Task requirements:
Can you reproduce word for word the lines of the listing below, from the line containing "Screen dimensions: 1080x567" through the line containing "Action: coord(649,204)", with both of those lines included?

>> BEGIN Task inputs

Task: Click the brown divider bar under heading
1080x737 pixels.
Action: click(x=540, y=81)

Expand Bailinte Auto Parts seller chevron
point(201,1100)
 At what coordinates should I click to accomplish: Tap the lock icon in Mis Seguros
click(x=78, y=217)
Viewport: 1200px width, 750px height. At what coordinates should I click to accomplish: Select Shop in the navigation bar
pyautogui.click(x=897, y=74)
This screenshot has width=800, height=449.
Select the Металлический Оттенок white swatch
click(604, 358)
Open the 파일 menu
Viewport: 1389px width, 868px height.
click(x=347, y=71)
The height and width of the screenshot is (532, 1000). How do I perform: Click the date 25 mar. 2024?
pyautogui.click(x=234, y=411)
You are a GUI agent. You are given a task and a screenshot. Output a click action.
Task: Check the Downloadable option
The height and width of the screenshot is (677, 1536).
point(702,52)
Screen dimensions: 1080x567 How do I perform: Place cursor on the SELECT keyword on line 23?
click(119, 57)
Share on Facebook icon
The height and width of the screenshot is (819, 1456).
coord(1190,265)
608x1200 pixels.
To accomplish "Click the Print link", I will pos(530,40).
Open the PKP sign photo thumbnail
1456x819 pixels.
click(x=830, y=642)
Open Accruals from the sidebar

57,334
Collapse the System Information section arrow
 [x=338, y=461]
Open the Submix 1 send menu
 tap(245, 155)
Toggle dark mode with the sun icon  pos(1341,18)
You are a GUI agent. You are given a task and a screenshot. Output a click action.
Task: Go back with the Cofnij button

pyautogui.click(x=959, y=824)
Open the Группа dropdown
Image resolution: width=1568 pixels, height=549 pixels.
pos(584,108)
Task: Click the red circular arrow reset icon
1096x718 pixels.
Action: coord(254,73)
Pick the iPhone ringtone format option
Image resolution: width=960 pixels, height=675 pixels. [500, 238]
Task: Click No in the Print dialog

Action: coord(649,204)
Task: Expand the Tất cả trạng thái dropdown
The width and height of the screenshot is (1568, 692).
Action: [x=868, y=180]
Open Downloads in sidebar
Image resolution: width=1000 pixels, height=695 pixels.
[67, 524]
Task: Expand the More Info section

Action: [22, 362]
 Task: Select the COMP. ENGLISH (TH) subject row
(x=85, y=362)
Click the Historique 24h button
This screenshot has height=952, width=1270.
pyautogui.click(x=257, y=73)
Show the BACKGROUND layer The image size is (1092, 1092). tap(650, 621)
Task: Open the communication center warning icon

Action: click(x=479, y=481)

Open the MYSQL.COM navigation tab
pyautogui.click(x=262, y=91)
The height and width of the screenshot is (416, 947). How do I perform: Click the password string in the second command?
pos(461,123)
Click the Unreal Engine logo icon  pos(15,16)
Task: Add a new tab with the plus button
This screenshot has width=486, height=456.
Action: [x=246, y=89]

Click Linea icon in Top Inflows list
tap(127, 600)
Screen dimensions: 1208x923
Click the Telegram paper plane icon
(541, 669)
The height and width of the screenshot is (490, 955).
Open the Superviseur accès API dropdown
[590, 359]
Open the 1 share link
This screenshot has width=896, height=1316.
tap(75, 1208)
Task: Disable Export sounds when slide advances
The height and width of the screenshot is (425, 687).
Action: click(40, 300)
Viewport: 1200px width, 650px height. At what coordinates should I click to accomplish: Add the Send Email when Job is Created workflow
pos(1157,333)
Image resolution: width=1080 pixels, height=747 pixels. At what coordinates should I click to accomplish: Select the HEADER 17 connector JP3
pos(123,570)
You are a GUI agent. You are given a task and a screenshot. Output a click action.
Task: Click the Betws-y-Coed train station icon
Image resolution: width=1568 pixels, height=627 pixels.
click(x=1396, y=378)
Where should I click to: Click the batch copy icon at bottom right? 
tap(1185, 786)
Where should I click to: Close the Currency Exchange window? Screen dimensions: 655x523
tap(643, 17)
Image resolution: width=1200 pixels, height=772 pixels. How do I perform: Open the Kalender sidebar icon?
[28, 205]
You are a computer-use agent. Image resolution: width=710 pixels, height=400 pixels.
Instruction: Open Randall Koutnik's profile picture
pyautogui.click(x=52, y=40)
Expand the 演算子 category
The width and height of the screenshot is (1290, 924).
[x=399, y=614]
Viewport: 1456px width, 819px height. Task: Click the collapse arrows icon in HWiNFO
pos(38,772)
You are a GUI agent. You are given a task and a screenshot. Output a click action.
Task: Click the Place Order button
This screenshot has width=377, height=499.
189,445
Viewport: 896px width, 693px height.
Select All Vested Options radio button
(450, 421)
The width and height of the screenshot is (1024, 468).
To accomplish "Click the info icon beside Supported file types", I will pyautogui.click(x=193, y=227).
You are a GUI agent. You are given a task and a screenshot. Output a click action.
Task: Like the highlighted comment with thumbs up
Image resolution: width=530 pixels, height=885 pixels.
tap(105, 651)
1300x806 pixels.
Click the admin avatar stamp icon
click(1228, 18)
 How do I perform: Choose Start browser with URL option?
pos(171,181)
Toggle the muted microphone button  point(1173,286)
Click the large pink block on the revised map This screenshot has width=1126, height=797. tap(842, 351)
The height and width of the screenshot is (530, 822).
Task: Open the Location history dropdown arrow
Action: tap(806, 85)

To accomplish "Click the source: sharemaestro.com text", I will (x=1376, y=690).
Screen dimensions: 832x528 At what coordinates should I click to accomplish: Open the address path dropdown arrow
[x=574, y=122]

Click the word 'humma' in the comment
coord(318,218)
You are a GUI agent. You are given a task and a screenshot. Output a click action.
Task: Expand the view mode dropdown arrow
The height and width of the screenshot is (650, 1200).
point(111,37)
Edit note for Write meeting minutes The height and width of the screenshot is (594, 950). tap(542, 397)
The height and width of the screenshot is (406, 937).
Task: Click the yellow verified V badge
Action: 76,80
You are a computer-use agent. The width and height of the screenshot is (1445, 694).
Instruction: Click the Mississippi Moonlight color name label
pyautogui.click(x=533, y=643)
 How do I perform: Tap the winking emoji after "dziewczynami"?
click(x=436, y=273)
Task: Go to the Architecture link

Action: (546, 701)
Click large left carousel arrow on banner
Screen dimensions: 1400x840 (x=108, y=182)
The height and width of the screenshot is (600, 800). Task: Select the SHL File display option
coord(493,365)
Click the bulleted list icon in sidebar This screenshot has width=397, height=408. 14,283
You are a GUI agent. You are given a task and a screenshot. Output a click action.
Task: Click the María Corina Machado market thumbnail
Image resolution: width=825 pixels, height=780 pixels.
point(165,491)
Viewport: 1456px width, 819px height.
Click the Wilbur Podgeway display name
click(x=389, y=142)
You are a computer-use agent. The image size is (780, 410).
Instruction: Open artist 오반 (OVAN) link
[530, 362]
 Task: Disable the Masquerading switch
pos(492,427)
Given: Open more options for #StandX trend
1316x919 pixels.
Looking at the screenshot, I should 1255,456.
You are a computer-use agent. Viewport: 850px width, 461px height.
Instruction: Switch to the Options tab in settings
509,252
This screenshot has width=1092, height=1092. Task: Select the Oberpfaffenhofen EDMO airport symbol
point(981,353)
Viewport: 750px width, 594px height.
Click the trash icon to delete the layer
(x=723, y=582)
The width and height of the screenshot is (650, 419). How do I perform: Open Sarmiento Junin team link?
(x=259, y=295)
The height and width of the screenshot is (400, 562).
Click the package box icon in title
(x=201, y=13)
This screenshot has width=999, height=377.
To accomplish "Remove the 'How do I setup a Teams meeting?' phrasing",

>> END Task inputs

Exercise answer:
Screen dimensions: 1080x567 How do I perform: Place cursor on the SELECT keyword on line 23?
click(119, 57)
Share on Facebook icon
The height and width of the screenshot is (819, 1456).
coord(1190,265)
608x1200 pixels.
To accomplish "Click the Print link", I will pos(530,40).
Open the PKP sign photo thumbnail
1456x819 pixels.
click(x=830, y=642)
Open Accruals from the sidebar

57,334
Collapse the System Information section arrow
 [x=338, y=461]
Open the Submix 1 send menu
 tap(245, 155)
Toggle dark mode with the sun icon  pos(1341,18)
You are a GUI agent. You are given a task and a screenshot. Output a click action.
Task: Go back with the Cofnij button

pyautogui.click(x=959, y=824)
Open the Группа dropdown
Image resolution: width=1568 pixels, height=549 pixels.
pos(584,108)
Task: Click the red circular arrow reset icon
1096x718 pixels.
Action: coord(254,73)
Pick the iPhone ringtone format option
Image resolution: width=960 pixels, height=675 pixels. [500, 238]
Task: Click No in the Print dialog

Action: coord(649,204)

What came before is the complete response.